# Derivation of Surcharge Pressure from Adjacent Footings on Retaining Structures

#### When an adjacent footing overlay the area of the soil wedge of a retaining structure, the footing exerts a lateral surcharge pressure against the retaining wall, which must be considered in the analysis and design of the retaining structure.
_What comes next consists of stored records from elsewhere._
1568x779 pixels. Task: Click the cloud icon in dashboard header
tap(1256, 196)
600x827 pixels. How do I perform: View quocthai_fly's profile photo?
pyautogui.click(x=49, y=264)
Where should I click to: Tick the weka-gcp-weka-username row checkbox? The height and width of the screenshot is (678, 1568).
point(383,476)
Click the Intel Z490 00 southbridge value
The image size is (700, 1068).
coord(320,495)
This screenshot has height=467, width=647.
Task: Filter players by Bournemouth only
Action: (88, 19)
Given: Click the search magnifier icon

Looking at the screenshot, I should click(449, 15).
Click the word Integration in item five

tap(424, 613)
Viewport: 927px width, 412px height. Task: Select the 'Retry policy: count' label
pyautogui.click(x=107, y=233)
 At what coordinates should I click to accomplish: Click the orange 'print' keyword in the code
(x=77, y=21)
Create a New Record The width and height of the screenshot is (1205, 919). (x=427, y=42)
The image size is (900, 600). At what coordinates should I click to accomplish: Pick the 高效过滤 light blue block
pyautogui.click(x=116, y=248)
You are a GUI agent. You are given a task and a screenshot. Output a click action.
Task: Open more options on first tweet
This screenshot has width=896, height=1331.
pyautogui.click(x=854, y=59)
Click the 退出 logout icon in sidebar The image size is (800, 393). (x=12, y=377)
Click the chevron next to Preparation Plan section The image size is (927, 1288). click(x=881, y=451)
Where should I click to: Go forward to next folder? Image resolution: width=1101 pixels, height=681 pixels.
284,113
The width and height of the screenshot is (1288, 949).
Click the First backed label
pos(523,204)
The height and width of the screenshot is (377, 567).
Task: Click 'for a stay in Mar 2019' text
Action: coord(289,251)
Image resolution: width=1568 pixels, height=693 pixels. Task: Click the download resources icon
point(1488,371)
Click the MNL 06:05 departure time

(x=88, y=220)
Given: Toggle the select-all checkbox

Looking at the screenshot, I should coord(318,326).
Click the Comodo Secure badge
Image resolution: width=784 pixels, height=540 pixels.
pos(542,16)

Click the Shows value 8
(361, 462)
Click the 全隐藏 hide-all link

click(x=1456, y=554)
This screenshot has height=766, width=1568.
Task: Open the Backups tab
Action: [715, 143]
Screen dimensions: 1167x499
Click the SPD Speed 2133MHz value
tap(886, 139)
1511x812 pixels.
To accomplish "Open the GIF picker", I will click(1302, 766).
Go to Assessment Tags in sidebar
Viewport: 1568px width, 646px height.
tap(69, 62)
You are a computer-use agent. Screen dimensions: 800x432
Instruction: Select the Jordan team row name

In the analysis and design of retaining structures, several lateral forces come into play. These forces can be principally broken down into three types: Active, passive and surcharge pressure.  The active pressure is that force that is averse to the retaining wall structure, primarily due to backfill it supports, while the passive pressure is the force that tries to counteract the active pressure.  Surcharge pressure can be classified as any loads that exerts an additional pressure on the backfill, thereby causing more aversity for the retaining structure.

Deriving the active and passive pressures is pretty easy and requires the active and passive pressure coefficient to be applied to the base density of the back fill/front fill as the case may be. Also, where the surcharge is uniform over the backfill, such as in consideration of roadways, construction activities and moving vehicles, the lateral force due to the surcharge can simply be estimated by applying the coefficient of lateral pressure to the surcharge.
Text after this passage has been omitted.